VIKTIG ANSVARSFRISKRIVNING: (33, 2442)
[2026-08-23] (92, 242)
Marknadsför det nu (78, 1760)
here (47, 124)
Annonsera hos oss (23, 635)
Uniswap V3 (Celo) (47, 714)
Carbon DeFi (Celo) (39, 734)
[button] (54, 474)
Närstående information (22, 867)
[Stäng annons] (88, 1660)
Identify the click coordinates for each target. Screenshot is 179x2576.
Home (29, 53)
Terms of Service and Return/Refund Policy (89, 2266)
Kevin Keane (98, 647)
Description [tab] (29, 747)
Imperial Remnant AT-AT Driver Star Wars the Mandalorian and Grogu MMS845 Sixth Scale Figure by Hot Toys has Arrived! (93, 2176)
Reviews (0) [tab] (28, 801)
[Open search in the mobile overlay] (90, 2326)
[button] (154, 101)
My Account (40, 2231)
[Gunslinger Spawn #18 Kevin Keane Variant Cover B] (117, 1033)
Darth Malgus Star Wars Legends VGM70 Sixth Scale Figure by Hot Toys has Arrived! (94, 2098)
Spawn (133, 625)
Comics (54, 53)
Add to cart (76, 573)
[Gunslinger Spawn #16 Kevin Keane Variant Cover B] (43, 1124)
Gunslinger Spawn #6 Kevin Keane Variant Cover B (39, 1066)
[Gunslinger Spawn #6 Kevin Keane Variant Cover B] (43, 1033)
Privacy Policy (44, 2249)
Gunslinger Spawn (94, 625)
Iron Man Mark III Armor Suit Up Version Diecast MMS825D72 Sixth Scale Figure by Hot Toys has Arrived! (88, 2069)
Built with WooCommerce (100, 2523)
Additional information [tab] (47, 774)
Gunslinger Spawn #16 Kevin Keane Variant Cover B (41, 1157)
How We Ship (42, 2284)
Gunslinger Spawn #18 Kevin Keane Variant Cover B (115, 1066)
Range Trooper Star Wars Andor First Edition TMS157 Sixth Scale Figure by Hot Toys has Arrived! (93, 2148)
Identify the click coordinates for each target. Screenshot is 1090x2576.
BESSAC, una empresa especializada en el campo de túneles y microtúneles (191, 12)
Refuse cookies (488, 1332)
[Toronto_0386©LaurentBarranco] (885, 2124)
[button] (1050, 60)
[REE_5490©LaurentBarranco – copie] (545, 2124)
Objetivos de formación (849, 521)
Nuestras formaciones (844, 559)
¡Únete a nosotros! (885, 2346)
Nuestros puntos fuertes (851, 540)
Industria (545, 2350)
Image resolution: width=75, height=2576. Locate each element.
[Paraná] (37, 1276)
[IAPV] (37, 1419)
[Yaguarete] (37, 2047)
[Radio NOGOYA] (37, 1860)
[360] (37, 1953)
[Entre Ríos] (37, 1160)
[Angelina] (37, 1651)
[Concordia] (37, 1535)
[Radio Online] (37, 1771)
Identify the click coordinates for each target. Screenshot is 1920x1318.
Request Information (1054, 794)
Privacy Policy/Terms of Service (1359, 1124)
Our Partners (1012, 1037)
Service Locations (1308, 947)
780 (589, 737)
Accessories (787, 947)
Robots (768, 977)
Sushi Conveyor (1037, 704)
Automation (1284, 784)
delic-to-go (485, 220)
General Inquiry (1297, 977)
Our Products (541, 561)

********************

Go through the listing above line by line and say how many lines hold the word "Scale". Reply with that number only.

4